The Statthalterhof is listed as a Swiss heritage site of national significance.

==Politics==
In the 2011 federal election the most popular party was the Swiss People's Party (SVP) which received 53.6% of the vote. The next three most popular parties were the Federal Democratic Union of Switzerland (EDU) (11.9%), the Social Democratic Party (SP) (8.6%) and the Conservative Democratic Party (BDP) (7.1%). In the federal election, a total of 148 votes were cast, and the voter turnout was 49.8%.

==Economy==
As of In 2011 2011, Bleiken bei Oberdiessbach had an unemployment rate of 0.51%. As of 2008, there were a total of 73 people employed in the municipality. Of these, there were 38 people employed in the primary economic sector and about 13 businesses involved in this sector. 10 people were employed in the secondary sector and there were 3 businesses in this sector. 25 people were employed in the tertiary sector, with 8 businesses in this sector.

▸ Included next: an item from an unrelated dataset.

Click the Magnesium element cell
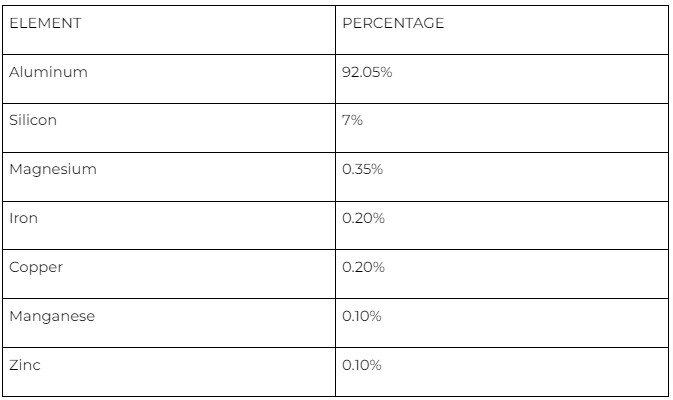This screenshot has height=400, width=673. pyautogui.click(x=169, y=177)
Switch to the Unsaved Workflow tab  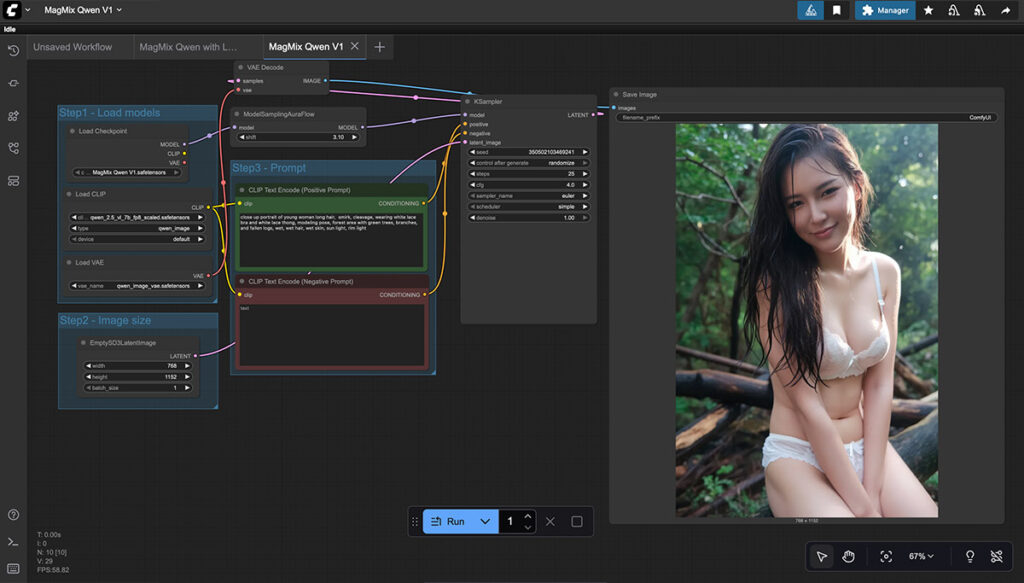tap(73, 47)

There were 192 residents of the municipality who were employed in some capacity, of which females made up 41.7% of the workforce.

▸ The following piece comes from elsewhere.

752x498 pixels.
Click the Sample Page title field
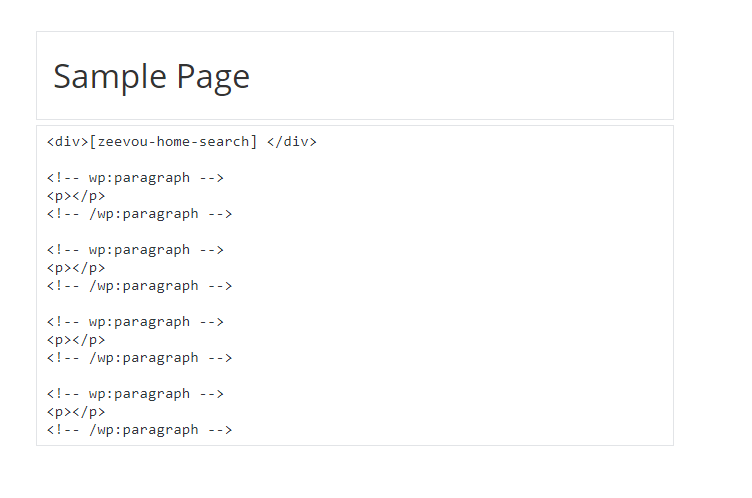(355, 76)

In 2008 there were a total of 49 full-time equivalent jobs. The number of jobs in the primary sector was 23, all of which were in agriculture. The number of jobs in the secondary sector was 9, all of which were in construction. The number of jobs in the tertiary sector was 17. In the tertiary sector; 2 or 11.8% were in wholesale or retail sales or the repair of motor vehicles, 1 was in the movement and storage of goods, 6 or 35.3% were in a hotel or restaurant, 5 or 29.4% were in education.

In 2000, there were 13 workers who commuted into the municipality and 139 workers who commuted away. The municipality is a net exporter of workers, with about 10.7 workers leaving the municipality for every one entering. Of the working population, 8.3% used public transportation to get to work, and 58.9% used a private car.

==Religion==
From the 2000 census, 9 or 2.4% were Roman Catholic, while 288 or 76.2% belonged to the Swiss Reformed Church. Of the rest of the population, there were 70 individuals (or about 18.52% of the population) who belonged to another Christian church. There were 10 (or about 2.65% of the population) who were Islamic. 27 (or about 7.14% of the population) belonged to no church, are agnostic or atheist, and 9 individuals (or about 2.38% of the population) did not answer the question.

==Education==
In Bleiken bei Oberdiessbach about 145 or (38.4%) of the population have completed non-mandatory upper secondary education, and 26 or (6.9%) have completed additional higher education (either university or a Fachhochschule). Of the 26 who completed tertiary schooling, 76.9% were Swiss men, 19.2% were Swiss women.

The Canton of Bern school system provides one year of non-obligatory Kindergarten, followed by six years of Primary school. This is followed by three years of obligatory lower Secondary school where the students are separated according to ability and aptitude. Following the lower Secondary students may attend additional schooling or they may enter an apprenticeship.

During the 2010-11 school year, there were a total of 55 students attending classes in Bleiken bei Oberdiessbach. There was one kindergarten class with a total of 8 students in the municipality. The municipality had 2 primary classes and 37 students. During the same year, there was one lower secondary class with a total of 10 students.

As of 2000, there were 3 students in Bleiken bei Oberdiessbach who came from another municipality, while 10 residents attended schools outside the municipality.